I've always thought that the Official Star Wars Fan Club and its various print publications, be it Bantha Tracks or Star Wars Insider, are what distinguished Star Wars from the corporate Sci-Fi franchises like Star Trek. Because Star Wars was made as an independent film, its initial marketing in 1976 and 1977 heavily relied on word of mouth and science fiction and fantasy fans to get the movie out to the masses. Lucasfilm's marketing plans could only take things so far, unlike Paramount and its marketing strategy for Star Trek: The Motion Picture in 1978 and 1979. And so I've always thought that Lucasfilm's relationship with Star Wars fans was the biggest reason the original movie did so well in 1977 and why the franchise grew as quickly as it did.
For example, the Official Star Wars Fan Club began less than a year after Star Wars came out, and even when Star Wars ended with the Droids and Ewoks cartoons in 1986, Lucasfilm transformed the Official Star Wars Fan Club into the Official Lucasfilm Fan Club in 1987, and continued that relationship with the fans, which continues to this day. The Official Star Trek Fan Club however was started by Dan Madsen in 1979, shortly after Star Trek: The Motion Picture came out, and before that many unofficial Star Trek fan clubs popped up in various cities around the world as early as the original show's debut in 1966. But Paramount didn't make Madsen's Star Trek fan club official until 1983, and it ended in 2005 when Enterprise got canceled by UPN. While the Official Star Wars Fan Club ended in 2010, the relationship with the fans didn't end.
I know I'm talking a lot about the fan club itself, but it's the reason that Bantha Tracks existed. It's also the foundation of what the relationship between Lucasfilm and Star Wars fans is today. However, I strongly suspect that if that foundation hadn't existed already when Disney took over the franchise after George Lucas sold Lucasfilm to Disney, we wouldn't have that relationship at all. Especially because by 2012 you didn't really have fan clubs for movies, TV shows, or entertainment franchises anymore. Most of them died out in the '90s, and magazines like Star Wars Insider had mostly died off or moved to a strictly digital version by 2012. Nintendo Power was gone, Starlog was gone, Disney Adventures was gone, and magazines like Entertainment Weekly had mostly gone completely digital, even though EW did published a physical magazine still. Even recently, there is no more magazine for Star Trek as the final issue of the most recent iteration, Star Trek Explorer was published a couple of months ago.

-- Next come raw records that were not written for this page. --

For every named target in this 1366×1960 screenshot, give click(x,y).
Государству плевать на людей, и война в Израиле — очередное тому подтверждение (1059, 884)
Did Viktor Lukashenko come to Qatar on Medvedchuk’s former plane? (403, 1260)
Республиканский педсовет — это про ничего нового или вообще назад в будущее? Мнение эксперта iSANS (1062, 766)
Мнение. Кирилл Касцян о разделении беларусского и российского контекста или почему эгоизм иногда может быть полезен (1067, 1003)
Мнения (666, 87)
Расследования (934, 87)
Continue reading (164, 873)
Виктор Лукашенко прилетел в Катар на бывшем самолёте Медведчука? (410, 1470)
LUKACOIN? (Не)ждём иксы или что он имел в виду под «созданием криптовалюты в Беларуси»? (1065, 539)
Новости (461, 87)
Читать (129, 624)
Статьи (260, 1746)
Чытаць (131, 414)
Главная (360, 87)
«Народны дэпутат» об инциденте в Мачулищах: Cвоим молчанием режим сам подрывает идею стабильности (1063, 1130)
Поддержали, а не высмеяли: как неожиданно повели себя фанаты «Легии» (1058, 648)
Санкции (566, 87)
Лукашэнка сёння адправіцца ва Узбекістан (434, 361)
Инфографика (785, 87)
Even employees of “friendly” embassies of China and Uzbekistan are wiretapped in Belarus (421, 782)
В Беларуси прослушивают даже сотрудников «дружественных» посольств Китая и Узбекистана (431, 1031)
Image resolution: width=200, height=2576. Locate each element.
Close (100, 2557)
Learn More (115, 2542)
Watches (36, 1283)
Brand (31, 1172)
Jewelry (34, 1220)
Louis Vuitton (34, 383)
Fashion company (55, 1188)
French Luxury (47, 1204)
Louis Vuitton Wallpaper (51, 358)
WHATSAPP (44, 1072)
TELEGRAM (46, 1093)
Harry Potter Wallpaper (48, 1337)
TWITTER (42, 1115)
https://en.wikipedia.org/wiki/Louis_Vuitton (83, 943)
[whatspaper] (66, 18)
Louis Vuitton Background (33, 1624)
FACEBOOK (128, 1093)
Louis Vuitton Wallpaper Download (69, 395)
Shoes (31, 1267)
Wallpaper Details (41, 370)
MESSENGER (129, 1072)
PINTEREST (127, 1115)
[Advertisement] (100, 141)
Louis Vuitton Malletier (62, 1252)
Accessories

I really do feel like Bantha Tracks laid the foundation for the amount of behind the scenes access that Star Wars fans have, and had even before social media and YouTube became a thing. Aside from the interviews in Bantha Tracks, The Official Lucasfilm Fan Club Magazine, and Star Wars Insider, and the occasional documentary on TV, Lucasfilm had the running video diary on the official Star Wars website for all three prequel movies, various webseries including The Star Wars Show, and recap webseries for Star Wars Rebels that aired an episode the day after an episode of Rebels had aired.
I don't think any of that would've been possible in any decade, but particularly once Disney had taken over in 2010s, had Bantha Tracks and the Official Star Wars Fan Club hadn't laid those foundations with updates on Star Wars II and Star Wars III after the movie had come out in 1977.
Alright my friends, that's it for me for this week. Next time I'll be talking about the first expanded universe novel that was published in 1978, Splinter of the Mind's Eye, and then right after that will be The Star Wars Holiday Special. So until then have a great weekend and I will talk to you later. Take care.